Chapter 35

JORDAN

The vault under the Defrocked Nun is the kind of quiet that feels engineered.

Not peaceful—controlled. The air is cool and dry, tasting faintly of metal and ozone like it’s been scrubbed through too many filters.

The lights are low, clean strips set into the ceiling so there are no shadows deep enough to hide in, but still enough dimness to remind you: this room was built for kings and traitors.

For people who aren’t allowed to vanish.

Morazin sits in the restraint frame like a man pretending he’s bored at his own execution.

His wrists are locked, ankles anchored, spine held in place by a collar rig that monitors his vitals in real time.

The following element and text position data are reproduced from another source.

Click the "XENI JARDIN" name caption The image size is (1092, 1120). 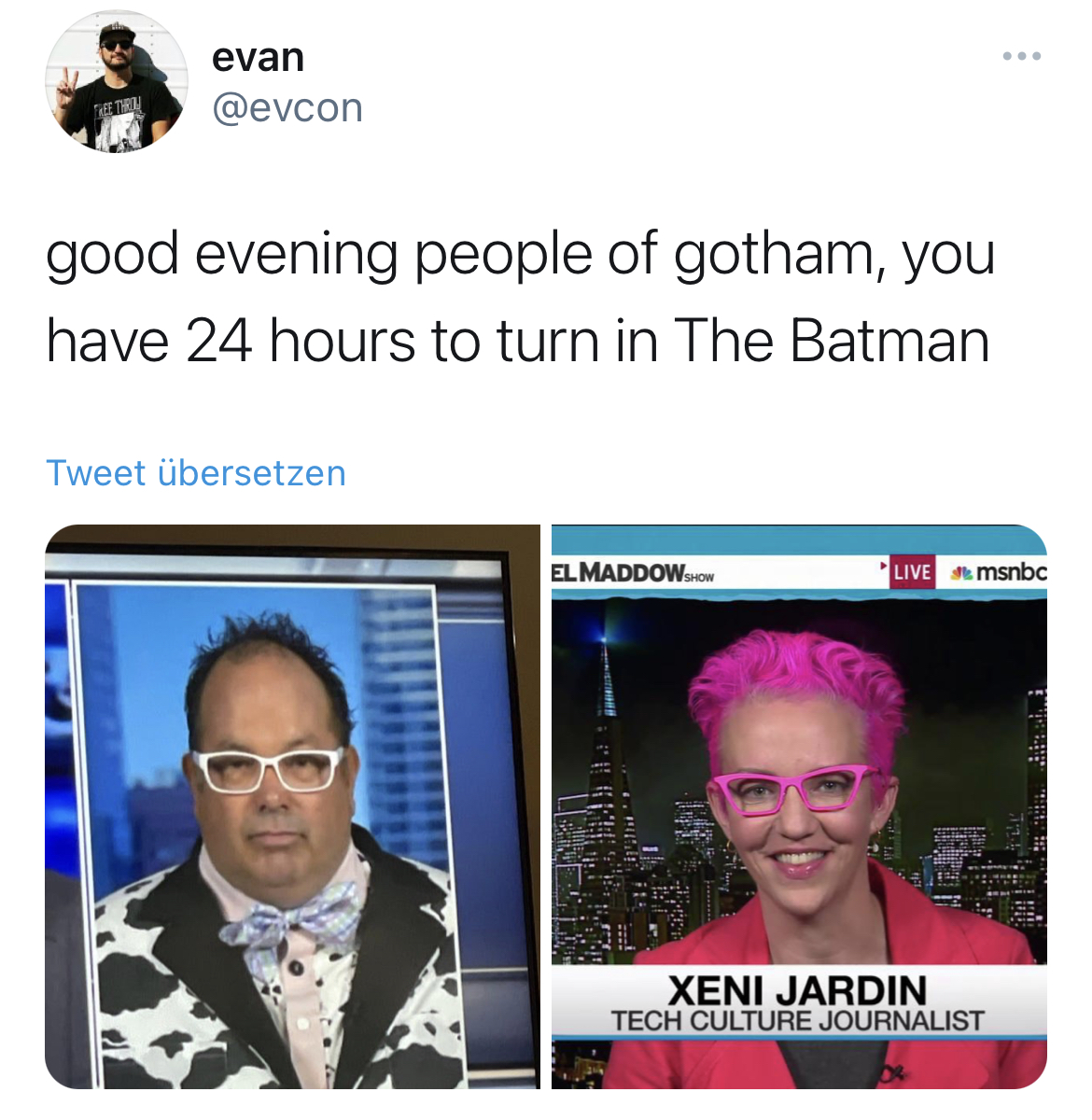click(797, 989)

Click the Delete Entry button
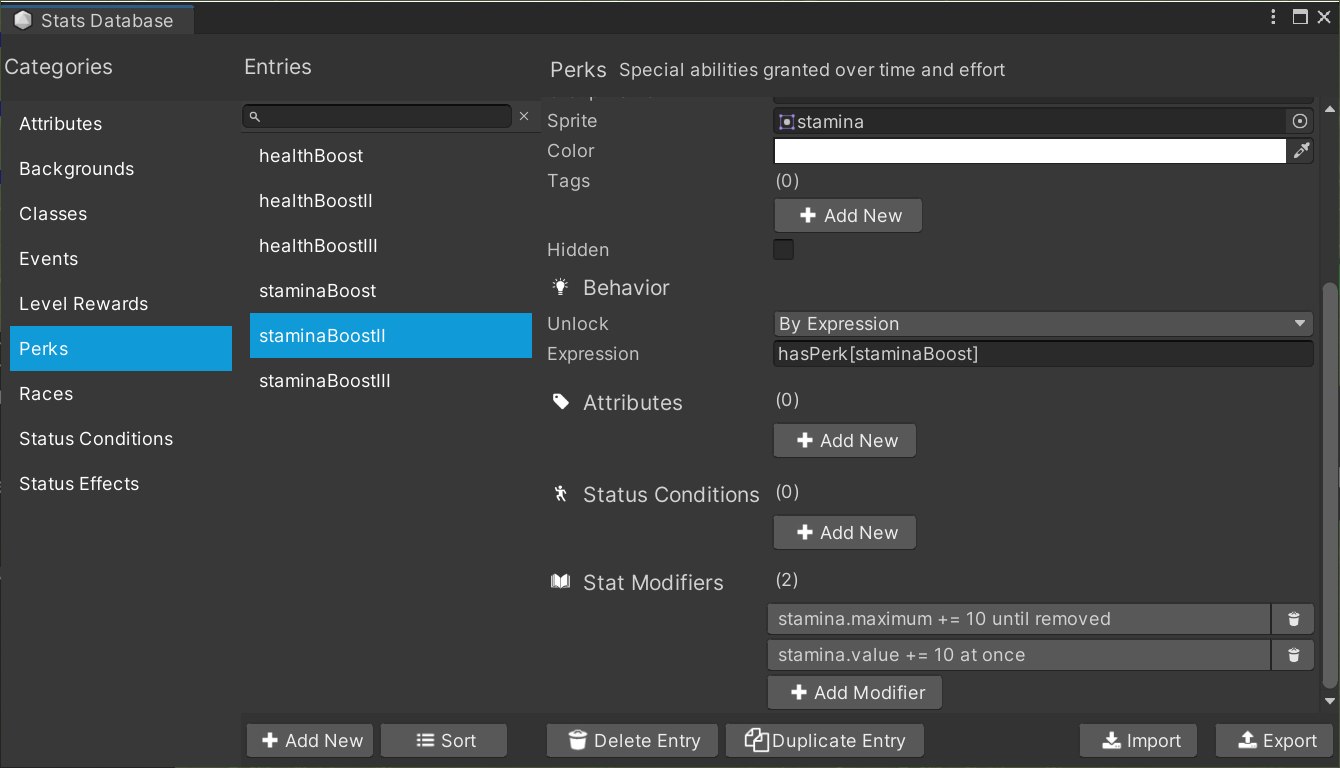pyautogui.click(x=632, y=741)
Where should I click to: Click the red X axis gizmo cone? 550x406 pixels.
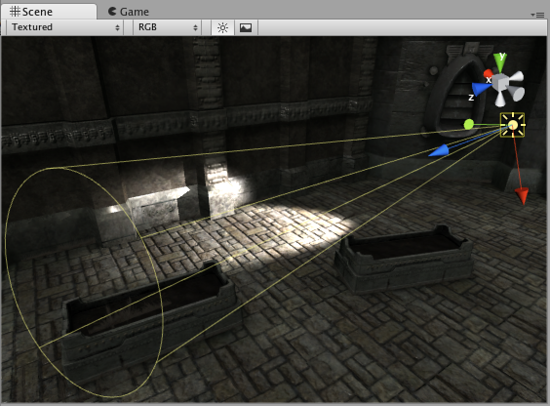pos(488,74)
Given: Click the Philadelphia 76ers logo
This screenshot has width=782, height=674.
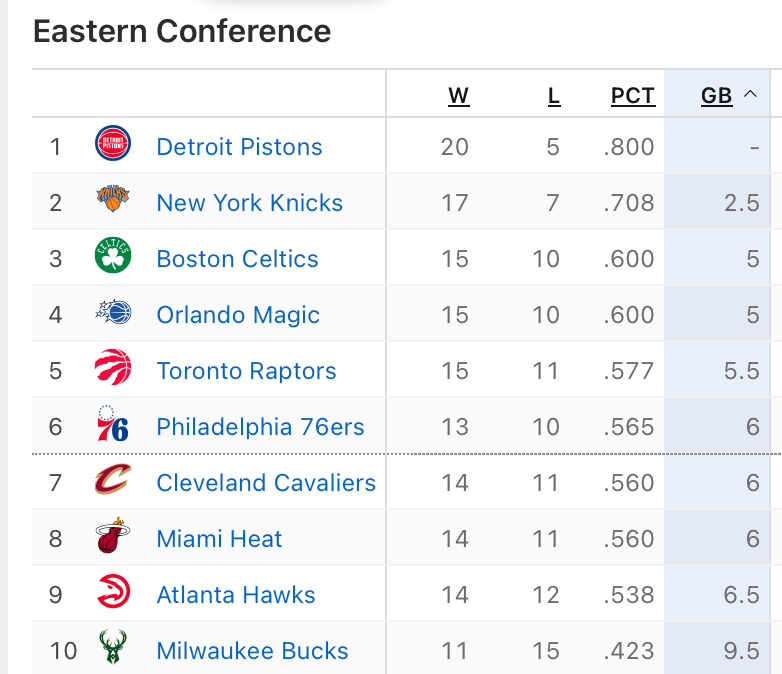Looking at the screenshot, I should (113, 426).
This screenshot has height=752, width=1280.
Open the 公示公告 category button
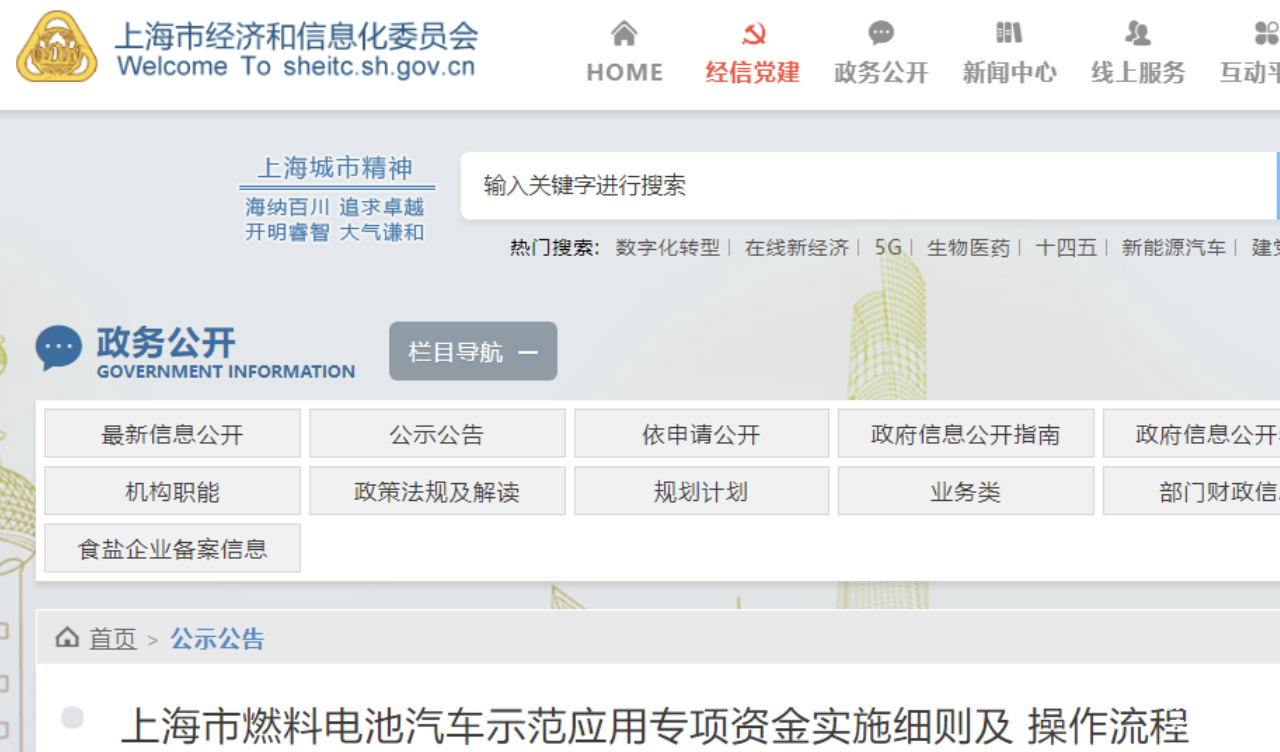tap(437, 434)
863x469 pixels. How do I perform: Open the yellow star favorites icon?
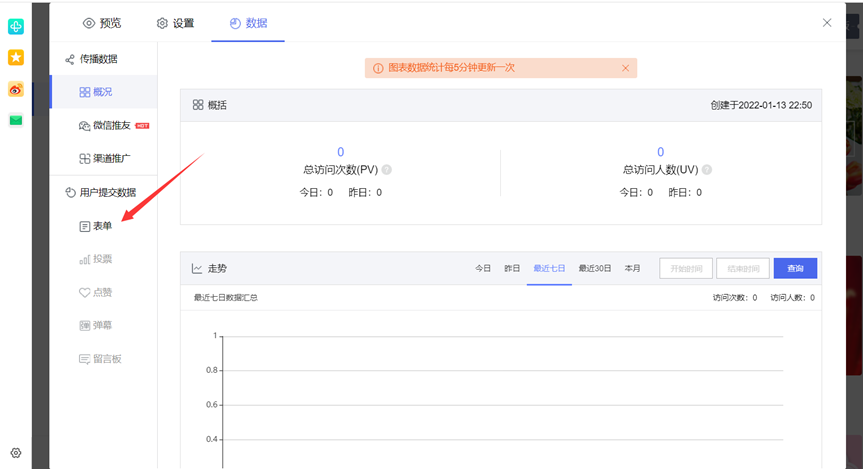tap(15, 58)
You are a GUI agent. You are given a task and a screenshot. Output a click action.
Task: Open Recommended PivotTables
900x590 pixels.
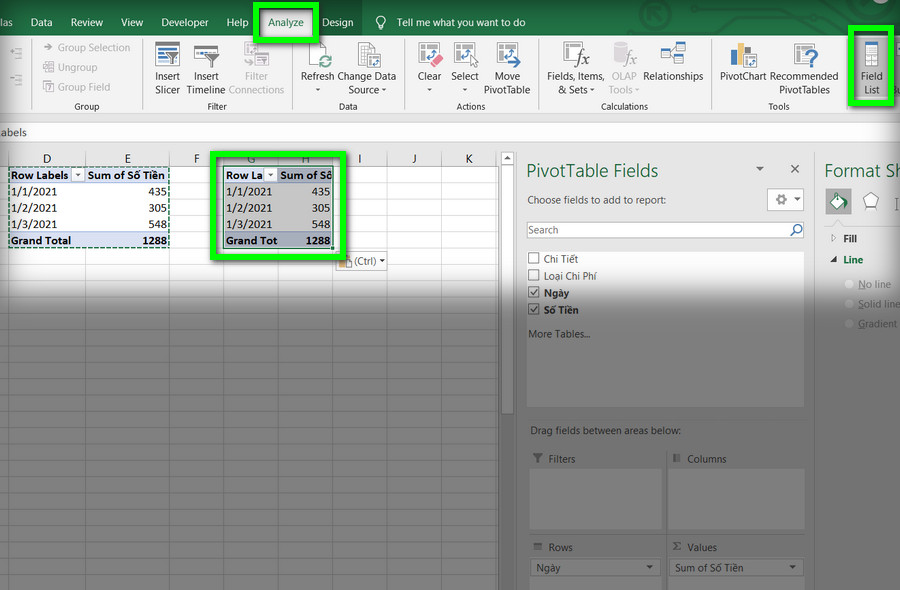804,68
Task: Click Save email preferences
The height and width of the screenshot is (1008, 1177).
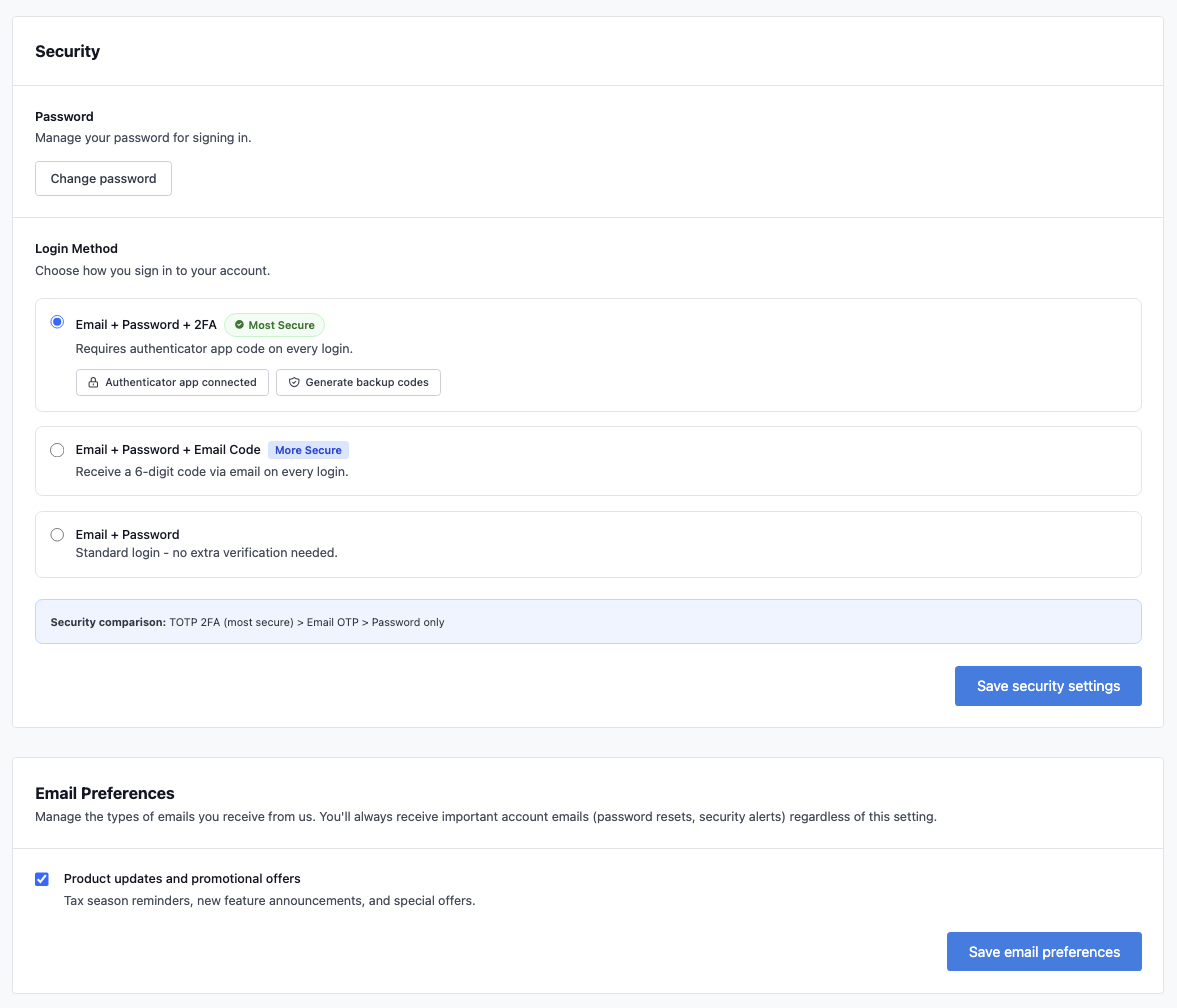Action: pyautogui.click(x=1044, y=951)
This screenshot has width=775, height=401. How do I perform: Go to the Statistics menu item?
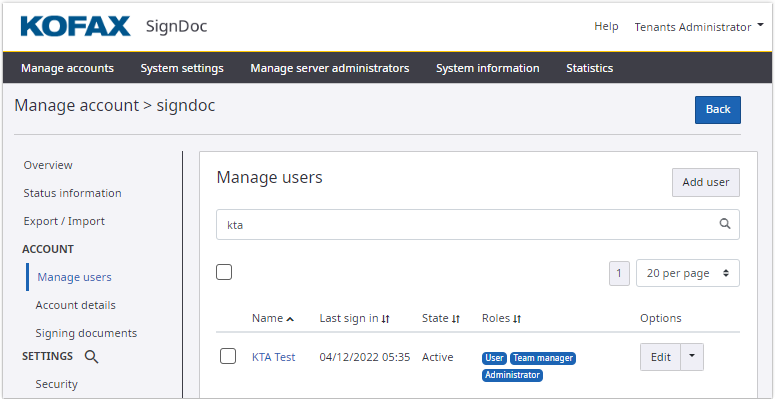pos(589,68)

His mouth is healed enough to sneer again, though there’s still a rawness at the corner from where the tooth beacon used to live.

He watches me pace in front of him.

I can feel his eyes tracking every step.

“You’re making a lot of noise,” he says, voice silk over rot.

“Noise is kind of my brand,” I reply without looking at him.

I’m not here to trade insults. I’m here to prepare him for a hearing that could blow a hole through every institution in the sector.

And if I’m being honest—if I peel my own bravado back far enough to see what’s underneath—I’m also here to see whether he’s going to fold.

Because the thing about Morazin is… arrogance is his armor. His pride is how he stays upright.

But armor makes a particular sound when it cracks.

I stop at the terminal embedded in the vault wall and pull up the hearing scaffolding. Multi-feed distribution. Live transcription. Redundant audio capture. Automatic evidence release tied to Morazin’s biometrics.

A truth-delivery machine.

Morazin’s eyes flick to the holo display and his throat bobs once.

There. The crack.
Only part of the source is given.